Artista serba. Dai primi anni Settanta ha utilizzato il suo corpo come strumento di ricerca artistica, diventando una delle più significative protagoniste della body art. Ha spesso lavorato in condizioni estreme di sofferenza fisica o tensione psicologica, mettendo a dura prova la sua capacità di sopportazione e suscitando nel pubblico forti reazioni emotive. Fondamentale all’interno del suo percorso è stata la collaborazione con l’artista tedesco Ulay (Solingen 1943), suo partner nella vita e in numerose performance, tra cui Nightsee Crossing (1981), in cui i due compagni sono rimasti seduti alle estremità di un tavolo immobili e in assoluto silenzio per sette ore e The Great Wall Walk (1988), in cui hanno percorso -l’uno partendo da ovest, l’altra da est -i 5000 km della Grande Muraglia cinese per incontrarsi a metà strada. Il video, all’inizio funzionale solo alla documentazione della sua opera, è divenuto, in un secondo momento, parte del suo linguaggio artistico.
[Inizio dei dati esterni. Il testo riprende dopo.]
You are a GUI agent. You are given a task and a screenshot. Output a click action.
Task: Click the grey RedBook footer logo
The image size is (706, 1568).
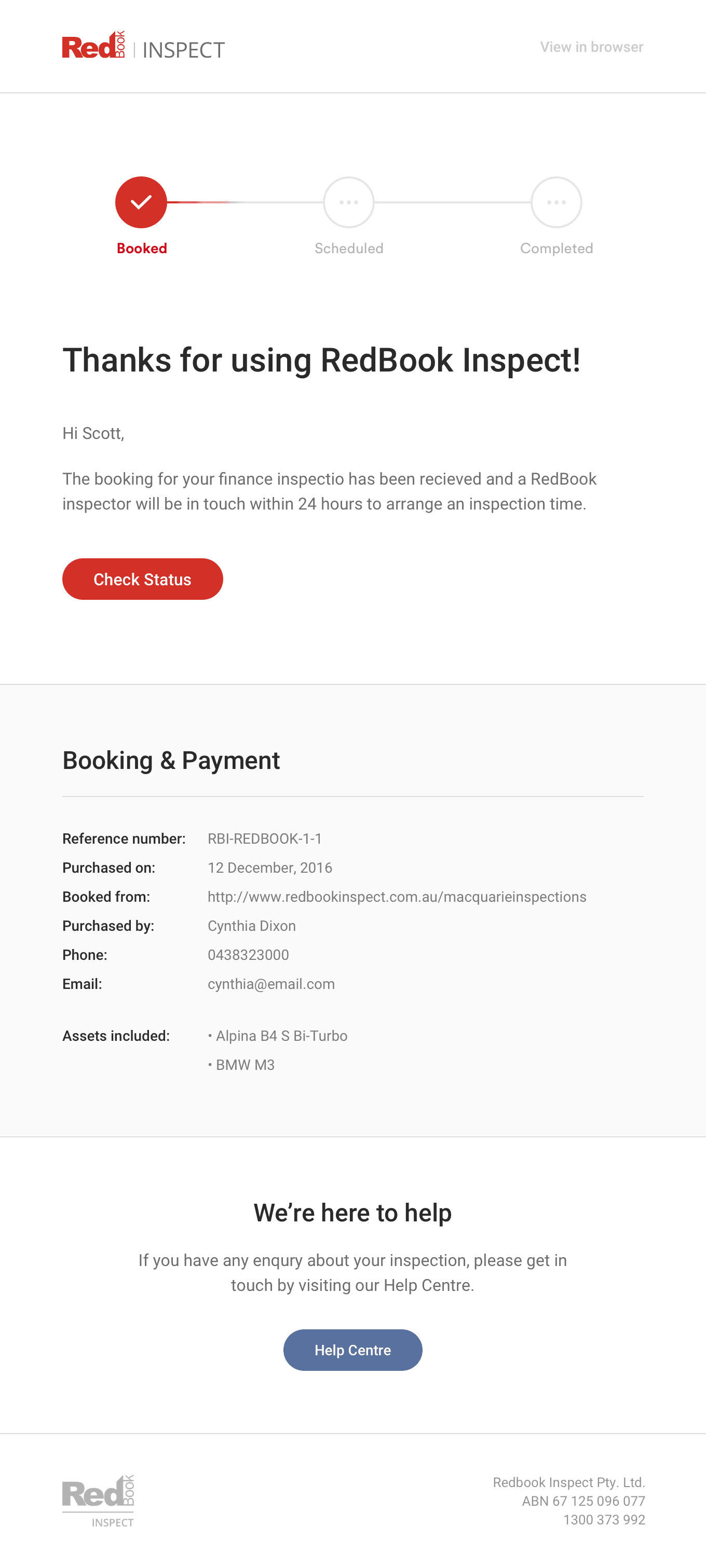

Tra le performance più significative si ricorda Balkan Baroque, premiata alla Biennale di Venezia del 1997, riflessione sui conflitti che stavano all’epoca sconvolgendo la sua terra d’origine, durante la quale l’artista ripulì per otto ore al giorno grandi ossa di animale in una sorta di macabro rituale di purificazione.